§ **REQUIRED WORK**
Here are some entries; quote each one exactly.

+++

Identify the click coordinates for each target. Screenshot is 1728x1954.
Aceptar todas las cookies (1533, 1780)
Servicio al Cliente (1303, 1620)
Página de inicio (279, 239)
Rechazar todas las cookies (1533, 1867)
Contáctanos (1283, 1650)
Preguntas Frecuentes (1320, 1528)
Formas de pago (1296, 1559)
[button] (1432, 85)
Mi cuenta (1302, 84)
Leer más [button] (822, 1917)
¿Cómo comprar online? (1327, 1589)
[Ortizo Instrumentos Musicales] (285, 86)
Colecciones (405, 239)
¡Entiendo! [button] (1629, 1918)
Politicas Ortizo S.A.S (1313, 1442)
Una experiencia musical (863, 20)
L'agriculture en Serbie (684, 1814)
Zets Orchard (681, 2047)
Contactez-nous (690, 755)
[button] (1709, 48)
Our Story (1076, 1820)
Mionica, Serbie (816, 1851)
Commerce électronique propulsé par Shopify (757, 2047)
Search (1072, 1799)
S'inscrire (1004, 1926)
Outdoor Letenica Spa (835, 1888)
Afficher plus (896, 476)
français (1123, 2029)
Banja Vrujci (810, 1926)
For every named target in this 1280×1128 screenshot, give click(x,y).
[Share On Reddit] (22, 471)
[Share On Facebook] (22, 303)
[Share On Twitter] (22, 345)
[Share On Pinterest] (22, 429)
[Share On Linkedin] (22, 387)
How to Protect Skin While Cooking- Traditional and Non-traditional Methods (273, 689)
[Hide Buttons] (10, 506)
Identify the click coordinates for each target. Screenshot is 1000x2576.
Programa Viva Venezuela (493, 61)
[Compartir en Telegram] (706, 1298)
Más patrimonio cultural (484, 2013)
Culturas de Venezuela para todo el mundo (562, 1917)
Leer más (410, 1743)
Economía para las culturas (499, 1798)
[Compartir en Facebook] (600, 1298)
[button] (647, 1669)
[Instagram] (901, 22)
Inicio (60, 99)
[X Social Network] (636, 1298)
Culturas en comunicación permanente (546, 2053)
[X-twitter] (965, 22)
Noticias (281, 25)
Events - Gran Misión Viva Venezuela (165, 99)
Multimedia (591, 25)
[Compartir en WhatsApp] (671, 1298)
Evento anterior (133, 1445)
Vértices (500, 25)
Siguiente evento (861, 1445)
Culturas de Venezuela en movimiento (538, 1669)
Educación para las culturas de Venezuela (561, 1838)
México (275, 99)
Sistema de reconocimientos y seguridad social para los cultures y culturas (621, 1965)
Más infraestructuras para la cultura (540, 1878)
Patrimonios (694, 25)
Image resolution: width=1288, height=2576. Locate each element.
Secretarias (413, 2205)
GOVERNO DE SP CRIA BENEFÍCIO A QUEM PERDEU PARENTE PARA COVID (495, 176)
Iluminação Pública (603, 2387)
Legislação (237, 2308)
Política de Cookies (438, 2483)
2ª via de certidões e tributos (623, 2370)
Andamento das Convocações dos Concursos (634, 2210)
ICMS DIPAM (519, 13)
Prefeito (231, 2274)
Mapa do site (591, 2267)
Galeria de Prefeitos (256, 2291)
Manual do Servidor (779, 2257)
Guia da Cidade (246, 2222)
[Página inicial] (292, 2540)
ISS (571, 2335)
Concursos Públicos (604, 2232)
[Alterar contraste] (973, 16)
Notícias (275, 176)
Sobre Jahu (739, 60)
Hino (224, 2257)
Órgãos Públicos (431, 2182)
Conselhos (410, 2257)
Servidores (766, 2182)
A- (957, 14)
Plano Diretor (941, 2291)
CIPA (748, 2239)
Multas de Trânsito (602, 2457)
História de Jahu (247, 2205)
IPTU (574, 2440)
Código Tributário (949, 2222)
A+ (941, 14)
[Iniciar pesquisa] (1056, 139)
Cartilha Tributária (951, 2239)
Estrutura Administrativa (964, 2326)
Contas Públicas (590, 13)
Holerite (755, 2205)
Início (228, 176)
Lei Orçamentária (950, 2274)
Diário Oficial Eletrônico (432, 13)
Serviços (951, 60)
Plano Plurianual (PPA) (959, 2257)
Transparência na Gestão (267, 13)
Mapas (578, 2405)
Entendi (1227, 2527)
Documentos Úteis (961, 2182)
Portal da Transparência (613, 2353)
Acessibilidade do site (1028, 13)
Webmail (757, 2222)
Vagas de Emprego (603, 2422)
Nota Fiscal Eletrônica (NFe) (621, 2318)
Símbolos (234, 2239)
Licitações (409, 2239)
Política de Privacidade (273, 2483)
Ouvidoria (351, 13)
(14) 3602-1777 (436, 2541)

+++

§ **YOUR SOLUTION**
Identify the click coordinates for each target. Screenshot is 1728x1954.
Aceptar todas las cookies (1533, 1780)
Servicio al Cliente (1303, 1620)
Página de inicio (279, 239)
Rechazar todas las cookies (1533, 1867)
Contáctanos (1283, 1650)
Preguntas Frecuentes (1320, 1528)
Formas de pago (1296, 1559)
[button] (1432, 85)
Mi cuenta (1302, 84)
Leer más [button] (822, 1917)
¿Cómo comprar online? (1327, 1589)
[Ortizo Instrumentos Musicales] (285, 86)
Colecciones (405, 239)
¡Entiendo! [button] (1629, 1918)
Politicas Ortizo S.A.S (1313, 1442)
Una experiencia musical (863, 20)
L'agriculture en Serbie (684, 1814)
Zets Orchard (681, 2047)
Contactez-nous (690, 755)
[button] (1709, 48)
Our Story (1076, 1820)
Mionica, Serbie (816, 1851)
Commerce électronique propulsé par Shopify (757, 2047)
Search (1072, 1799)
S'inscrire (1004, 1926)
Outdoor Letenica Spa (835, 1888)
Afficher plus (896, 476)
français (1123, 2029)
Banja Vrujci (810, 1926)
For every named target in this 1280×1128 screenshot, give click(x,y).
[Share On Reddit] (22, 471)
[Share On Facebook] (22, 303)
[Share On Twitter] (22, 345)
[Share On Pinterest] (22, 429)
[Share On Linkedin] (22, 387)
How to Protect Skin While Cooking- Traditional and Non-traditional Methods (273, 689)
[Hide Buttons] (10, 506)
Identify the click coordinates for each target. Screenshot is 1000x2576.
Programa Viva Venezuela (493, 61)
[Compartir en Telegram] (706, 1298)
Más patrimonio cultural (484, 2013)
Culturas de Venezuela para todo el mundo (562, 1917)
Leer más (410, 1743)
Economía para las culturas (499, 1798)
[Compartir en Facebook] (600, 1298)
[button] (647, 1669)
[Instagram] (901, 22)
Inicio (60, 99)
[X Social Network] (636, 1298)
Culturas en comunicación permanente (546, 2053)
[X-twitter] (965, 22)
Noticias (281, 25)
Events - Gran Misión Viva Venezuela (165, 99)
Multimedia (591, 25)
[Compartir en WhatsApp] (671, 1298)
Evento anterior (133, 1445)
Vértices (500, 25)
Siguiente evento (861, 1445)
Culturas de Venezuela en movimiento (538, 1669)
Educación para las culturas de Venezuela (561, 1838)
México (275, 99)
Sistema de reconocimientos y seguridad social para los cultures y culturas (621, 1965)
Más infraestructuras para la cultura (540, 1878)
Patrimonios (694, 25)
Image resolution: width=1288, height=2576. Locate each element.
Secretarias (413, 2205)
GOVERNO DE SP CRIA BENEFÍCIO A QUEM PERDEU PARENTE PARA COVID (495, 176)
Iluminação Pública (603, 2387)
Legislação (237, 2308)
Política de Cookies (438, 2483)
2ª via de certidões e tributos (623, 2370)
Andamento das Convocações dos Concursos (634, 2210)
ICMS DIPAM (519, 13)
Prefeito (231, 2274)
Mapa do site (591, 2267)
Galeria de Prefeitos (256, 2291)
Manual do Servidor (779, 2257)
Guia da Cidade (246, 2222)
[Página inicial] (292, 2540)
ISS (571, 2335)
Concursos Públicos (604, 2232)
[Alterar contraste] (973, 16)
Notícias (275, 176)
Sobre Jahu (739, 60)
Hino (224, 2257)
Órgãos Públicos (431, 2182)
Conselhos (410, 2257)
Servidores (766, 2182)
A- (957, 14)
Plano Diretor (941, 2291)
CIPA (748, 2239)
Multas de Trânsito (602, 2457)
História de Jahu (247, 2205)
IPTU (574, 2440)
Código Tributário (949, 2222)
A+ (941, 14)
[Iniciar pesquisa] (1056, 139)
Cartilha Tributária (951, 2239)
Estrutura Administrativa (964, 2326)
Contas Públicas (590, 13)
Holerite (755, 2205)
Início (228, 176)
Lei Orçamentária (950, 2274)
Diário Oficial Eletrônico (432, 13)
Serviços (951, 60)
Plano Plurianual (PPA) (959, 2257)
Transparência na Gestão (267, 13)
Mapas (578, 2405)
Entendi (1227, 2527)
Documentos Úteis (961, 2182)
Portal da Transparência (613, 2353)
Acessibilidade do site (1028, 13)
Webmail (757, 2222)
Vagas de Emprego (603, 2422)
Nota Fiscal Eletrônica (NFe) (621, 2318)
Símbolos (234, 2239)
Licitações (409, 2239)
Política de Privacidade (273, 2483)
Ouvidoria (351, 13)
(14) 3602-1777 (436, 2541)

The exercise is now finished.